Professor: Hearing the public is not the same as listening
Hearing the public is not the same as listening, Graham Bodie wrote in an opinion essay for Mississippi Today. Bodie, a professor in the Department of Media and Communication at the University of Mississippi, said city meetings and comment periods give residents a chance to speak but often fail to shape decisions.
Bodie pointed to a recent Mississippi Today story about a proposed data center in Clarksdale as an example of the familiar process. City leaders have scheduled rezoning discussions, highlighted potential economic benefits and organized opportunities for residents to weigh in, he wrote.
He cited communication scholar Jim Macnamara’s phrase “architecture of speaking,” and said governments invest heavily in presentations and announcements while doing far less of the work required to listen. Bodie wrote that listening at scale requires systems, resources and a willingness to let public input shape outcomes.
Bodie also described practical barriers to meaningful participation. He wrote that meetings are often scheduled at inconvenient times, formats limit speakers to two or three minutes and the result is that a small number of motivated participants dominate. He said many residents stay home because they fear repercussions or believe their comments will not affect the final decision.

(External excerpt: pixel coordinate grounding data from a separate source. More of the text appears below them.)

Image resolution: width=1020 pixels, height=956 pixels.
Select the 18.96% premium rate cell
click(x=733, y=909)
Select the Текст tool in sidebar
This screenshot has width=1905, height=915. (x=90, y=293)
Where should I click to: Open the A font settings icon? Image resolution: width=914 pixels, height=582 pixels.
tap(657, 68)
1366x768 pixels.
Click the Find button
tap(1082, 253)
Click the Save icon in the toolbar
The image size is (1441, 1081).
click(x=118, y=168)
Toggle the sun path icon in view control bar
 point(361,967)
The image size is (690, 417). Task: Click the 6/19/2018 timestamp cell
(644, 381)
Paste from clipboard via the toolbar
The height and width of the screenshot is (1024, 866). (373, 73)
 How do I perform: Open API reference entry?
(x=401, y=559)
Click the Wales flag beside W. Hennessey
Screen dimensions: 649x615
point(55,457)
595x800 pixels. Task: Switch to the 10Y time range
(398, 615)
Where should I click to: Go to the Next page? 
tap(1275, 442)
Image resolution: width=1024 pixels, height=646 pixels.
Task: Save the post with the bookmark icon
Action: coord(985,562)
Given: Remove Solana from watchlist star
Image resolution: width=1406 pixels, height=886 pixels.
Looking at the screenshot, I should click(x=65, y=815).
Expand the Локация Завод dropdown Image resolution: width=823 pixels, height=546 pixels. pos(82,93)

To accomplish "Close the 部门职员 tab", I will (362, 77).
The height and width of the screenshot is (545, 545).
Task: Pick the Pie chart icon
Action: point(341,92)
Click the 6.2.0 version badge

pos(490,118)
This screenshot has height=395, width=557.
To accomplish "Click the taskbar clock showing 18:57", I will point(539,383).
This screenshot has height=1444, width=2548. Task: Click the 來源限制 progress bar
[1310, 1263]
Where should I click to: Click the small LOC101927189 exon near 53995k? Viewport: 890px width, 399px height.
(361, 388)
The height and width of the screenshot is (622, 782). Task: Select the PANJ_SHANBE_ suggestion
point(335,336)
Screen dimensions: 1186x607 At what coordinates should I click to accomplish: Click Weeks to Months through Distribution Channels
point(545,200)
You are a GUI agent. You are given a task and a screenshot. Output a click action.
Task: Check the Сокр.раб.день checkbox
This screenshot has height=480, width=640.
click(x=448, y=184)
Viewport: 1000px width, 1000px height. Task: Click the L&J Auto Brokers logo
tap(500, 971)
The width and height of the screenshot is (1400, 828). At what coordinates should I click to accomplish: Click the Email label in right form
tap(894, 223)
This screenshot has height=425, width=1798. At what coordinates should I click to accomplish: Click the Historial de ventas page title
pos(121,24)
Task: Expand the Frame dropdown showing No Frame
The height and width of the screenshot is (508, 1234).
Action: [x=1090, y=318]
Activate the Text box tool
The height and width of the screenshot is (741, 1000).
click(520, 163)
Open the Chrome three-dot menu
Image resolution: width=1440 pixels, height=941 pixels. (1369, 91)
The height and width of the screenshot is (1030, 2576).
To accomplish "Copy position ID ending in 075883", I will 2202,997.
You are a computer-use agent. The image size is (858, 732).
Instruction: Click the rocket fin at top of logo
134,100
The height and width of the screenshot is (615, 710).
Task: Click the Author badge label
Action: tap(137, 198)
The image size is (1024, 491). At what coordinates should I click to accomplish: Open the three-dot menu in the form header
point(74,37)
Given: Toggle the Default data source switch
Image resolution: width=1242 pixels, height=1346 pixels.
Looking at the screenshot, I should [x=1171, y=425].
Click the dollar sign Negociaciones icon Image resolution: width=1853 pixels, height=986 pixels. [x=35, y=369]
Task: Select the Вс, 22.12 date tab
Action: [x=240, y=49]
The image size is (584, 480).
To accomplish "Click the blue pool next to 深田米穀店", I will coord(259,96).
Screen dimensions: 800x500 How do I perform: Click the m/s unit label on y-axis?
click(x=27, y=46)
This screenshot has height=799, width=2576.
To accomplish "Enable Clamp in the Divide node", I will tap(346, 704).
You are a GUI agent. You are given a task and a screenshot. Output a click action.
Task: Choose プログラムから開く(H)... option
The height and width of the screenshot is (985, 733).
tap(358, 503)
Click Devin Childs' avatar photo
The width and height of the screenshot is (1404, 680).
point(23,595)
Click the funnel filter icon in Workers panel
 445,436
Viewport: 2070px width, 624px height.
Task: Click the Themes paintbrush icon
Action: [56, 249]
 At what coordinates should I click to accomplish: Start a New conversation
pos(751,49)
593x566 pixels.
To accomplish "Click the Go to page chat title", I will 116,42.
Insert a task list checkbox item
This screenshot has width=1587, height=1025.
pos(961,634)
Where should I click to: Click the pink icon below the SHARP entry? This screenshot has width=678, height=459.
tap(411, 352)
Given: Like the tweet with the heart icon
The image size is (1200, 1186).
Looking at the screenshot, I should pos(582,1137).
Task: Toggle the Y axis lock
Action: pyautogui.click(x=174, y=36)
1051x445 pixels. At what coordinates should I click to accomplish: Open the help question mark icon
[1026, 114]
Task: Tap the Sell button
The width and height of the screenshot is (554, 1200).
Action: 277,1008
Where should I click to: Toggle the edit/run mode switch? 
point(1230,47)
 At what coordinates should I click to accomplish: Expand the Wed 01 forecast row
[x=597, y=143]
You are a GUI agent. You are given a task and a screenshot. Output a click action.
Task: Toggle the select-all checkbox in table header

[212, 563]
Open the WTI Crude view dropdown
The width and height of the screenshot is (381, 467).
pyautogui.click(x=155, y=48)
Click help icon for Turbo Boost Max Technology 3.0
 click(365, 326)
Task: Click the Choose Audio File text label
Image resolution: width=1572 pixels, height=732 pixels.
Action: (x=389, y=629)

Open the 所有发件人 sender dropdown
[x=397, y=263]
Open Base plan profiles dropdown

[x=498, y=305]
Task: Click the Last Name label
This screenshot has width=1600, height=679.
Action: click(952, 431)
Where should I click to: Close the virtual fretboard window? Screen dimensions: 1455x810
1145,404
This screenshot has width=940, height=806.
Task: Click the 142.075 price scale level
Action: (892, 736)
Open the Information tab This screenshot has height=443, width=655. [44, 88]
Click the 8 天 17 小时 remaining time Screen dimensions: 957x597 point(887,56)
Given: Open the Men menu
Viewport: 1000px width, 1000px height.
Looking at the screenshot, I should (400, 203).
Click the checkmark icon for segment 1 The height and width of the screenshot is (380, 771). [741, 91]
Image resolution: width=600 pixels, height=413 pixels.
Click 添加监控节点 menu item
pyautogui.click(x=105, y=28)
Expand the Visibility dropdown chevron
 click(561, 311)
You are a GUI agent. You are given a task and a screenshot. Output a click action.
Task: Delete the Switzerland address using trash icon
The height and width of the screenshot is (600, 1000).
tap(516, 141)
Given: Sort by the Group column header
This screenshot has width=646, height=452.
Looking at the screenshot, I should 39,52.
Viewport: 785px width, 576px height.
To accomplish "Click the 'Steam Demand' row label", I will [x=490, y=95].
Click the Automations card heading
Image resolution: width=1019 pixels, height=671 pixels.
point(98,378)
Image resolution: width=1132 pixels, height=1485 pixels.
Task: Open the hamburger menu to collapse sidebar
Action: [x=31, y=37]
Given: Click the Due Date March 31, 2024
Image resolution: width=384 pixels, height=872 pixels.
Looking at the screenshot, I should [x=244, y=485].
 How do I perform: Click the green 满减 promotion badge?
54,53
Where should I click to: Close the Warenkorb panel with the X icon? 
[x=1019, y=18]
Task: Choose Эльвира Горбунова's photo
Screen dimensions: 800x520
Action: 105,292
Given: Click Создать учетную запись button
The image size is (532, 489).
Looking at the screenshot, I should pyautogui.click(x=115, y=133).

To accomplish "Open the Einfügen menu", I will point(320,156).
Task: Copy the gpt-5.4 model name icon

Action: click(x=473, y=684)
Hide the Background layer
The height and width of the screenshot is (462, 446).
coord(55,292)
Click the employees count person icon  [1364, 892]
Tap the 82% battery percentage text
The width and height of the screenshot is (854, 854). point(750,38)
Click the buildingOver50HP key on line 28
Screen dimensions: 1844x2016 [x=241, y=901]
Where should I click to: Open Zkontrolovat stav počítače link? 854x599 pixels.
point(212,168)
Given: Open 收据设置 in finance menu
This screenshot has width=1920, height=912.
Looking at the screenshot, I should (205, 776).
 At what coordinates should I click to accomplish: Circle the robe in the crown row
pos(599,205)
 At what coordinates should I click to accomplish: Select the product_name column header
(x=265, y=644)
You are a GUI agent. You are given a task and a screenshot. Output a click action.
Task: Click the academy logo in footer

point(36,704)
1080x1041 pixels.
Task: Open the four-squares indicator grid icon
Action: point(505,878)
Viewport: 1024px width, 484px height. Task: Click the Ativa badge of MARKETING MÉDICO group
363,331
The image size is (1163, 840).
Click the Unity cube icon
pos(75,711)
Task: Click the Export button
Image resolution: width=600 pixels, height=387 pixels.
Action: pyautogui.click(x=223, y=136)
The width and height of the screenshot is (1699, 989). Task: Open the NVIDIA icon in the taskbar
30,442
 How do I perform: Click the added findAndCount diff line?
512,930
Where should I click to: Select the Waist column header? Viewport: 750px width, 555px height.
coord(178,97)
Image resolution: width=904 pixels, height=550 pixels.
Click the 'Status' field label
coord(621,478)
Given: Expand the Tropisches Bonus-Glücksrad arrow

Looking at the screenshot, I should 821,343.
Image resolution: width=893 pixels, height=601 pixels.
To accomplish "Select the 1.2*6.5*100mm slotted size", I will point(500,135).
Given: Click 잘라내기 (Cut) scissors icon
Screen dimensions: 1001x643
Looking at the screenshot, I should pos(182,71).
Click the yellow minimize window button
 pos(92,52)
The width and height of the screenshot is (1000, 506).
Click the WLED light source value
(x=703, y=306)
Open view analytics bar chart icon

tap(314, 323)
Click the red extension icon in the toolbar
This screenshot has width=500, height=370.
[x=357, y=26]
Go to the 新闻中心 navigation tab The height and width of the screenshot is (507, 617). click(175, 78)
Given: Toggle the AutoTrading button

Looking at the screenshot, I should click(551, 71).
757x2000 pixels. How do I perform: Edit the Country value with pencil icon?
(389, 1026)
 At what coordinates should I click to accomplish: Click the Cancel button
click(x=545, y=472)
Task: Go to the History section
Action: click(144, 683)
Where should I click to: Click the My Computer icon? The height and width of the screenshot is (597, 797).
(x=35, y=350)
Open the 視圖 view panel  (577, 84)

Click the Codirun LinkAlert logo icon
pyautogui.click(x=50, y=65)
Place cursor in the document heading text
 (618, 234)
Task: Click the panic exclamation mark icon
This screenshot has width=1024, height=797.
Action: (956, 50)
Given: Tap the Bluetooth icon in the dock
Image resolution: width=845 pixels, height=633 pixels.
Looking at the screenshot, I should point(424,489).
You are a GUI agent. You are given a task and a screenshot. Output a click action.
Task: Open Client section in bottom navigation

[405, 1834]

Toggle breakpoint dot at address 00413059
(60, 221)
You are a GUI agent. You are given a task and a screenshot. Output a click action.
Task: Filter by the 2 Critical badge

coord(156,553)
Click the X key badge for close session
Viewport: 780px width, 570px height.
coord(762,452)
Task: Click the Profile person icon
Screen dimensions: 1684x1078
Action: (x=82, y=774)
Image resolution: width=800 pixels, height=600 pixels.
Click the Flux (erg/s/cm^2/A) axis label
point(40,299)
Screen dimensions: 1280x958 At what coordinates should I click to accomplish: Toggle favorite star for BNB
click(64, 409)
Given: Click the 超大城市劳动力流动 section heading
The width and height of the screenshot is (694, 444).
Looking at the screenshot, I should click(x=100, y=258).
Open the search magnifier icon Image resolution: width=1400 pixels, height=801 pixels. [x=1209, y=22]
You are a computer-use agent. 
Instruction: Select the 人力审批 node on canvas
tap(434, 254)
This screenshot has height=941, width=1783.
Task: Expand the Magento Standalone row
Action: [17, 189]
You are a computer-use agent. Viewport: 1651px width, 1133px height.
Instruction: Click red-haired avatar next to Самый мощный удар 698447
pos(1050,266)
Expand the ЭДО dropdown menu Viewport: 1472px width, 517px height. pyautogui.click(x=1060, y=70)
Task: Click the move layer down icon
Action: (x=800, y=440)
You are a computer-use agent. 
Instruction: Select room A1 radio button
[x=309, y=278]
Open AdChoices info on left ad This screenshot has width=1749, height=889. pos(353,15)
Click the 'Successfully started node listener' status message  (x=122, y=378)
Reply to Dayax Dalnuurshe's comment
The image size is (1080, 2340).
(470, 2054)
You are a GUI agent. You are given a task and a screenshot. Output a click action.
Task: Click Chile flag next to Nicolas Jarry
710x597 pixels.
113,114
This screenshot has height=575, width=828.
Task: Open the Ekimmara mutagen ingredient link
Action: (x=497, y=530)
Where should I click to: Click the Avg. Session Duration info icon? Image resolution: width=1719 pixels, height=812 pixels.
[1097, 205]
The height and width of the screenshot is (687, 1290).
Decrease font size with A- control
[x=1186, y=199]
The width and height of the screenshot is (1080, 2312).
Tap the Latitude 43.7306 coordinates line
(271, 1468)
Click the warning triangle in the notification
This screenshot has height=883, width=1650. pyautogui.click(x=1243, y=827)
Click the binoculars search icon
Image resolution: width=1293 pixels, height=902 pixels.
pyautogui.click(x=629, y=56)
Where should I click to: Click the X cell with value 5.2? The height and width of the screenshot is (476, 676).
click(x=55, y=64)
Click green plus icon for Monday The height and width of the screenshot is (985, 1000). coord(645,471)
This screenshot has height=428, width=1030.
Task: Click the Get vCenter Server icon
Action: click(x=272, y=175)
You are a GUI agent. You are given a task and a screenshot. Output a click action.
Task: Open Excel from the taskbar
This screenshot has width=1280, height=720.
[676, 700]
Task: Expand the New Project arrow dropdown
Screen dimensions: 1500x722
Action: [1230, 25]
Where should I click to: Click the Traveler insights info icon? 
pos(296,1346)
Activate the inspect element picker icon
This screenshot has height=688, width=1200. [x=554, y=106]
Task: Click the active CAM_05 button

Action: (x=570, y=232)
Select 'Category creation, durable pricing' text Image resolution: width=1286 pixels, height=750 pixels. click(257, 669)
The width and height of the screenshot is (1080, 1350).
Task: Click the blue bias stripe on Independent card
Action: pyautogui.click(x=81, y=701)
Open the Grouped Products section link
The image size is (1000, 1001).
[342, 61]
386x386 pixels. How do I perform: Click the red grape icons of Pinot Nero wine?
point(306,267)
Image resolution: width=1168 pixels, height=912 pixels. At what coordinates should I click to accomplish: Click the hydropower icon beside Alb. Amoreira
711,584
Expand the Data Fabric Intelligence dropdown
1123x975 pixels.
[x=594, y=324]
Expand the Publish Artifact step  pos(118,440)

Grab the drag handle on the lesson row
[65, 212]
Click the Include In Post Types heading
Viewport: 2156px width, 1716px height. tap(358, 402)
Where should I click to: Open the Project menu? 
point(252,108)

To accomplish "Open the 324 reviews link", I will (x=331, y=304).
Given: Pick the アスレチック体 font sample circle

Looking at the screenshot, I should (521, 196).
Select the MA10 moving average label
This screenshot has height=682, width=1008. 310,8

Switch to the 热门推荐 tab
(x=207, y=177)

To improve public engagement, Bodie recommended bringing conversations to places where people already gather — churches, parks, community centers and schools — and using smaller group discussions to encourage deliberation. He wrote that better listening can improve debate over projects such as data centers, which raise questions about land use, water and energy consumption and tax incentives. Bodie concluded by urging communities to build civic processes that make participation realistic and meaningful; he told Mississippi Today that when asked what he does for a living he responds, “I teach people to listen.”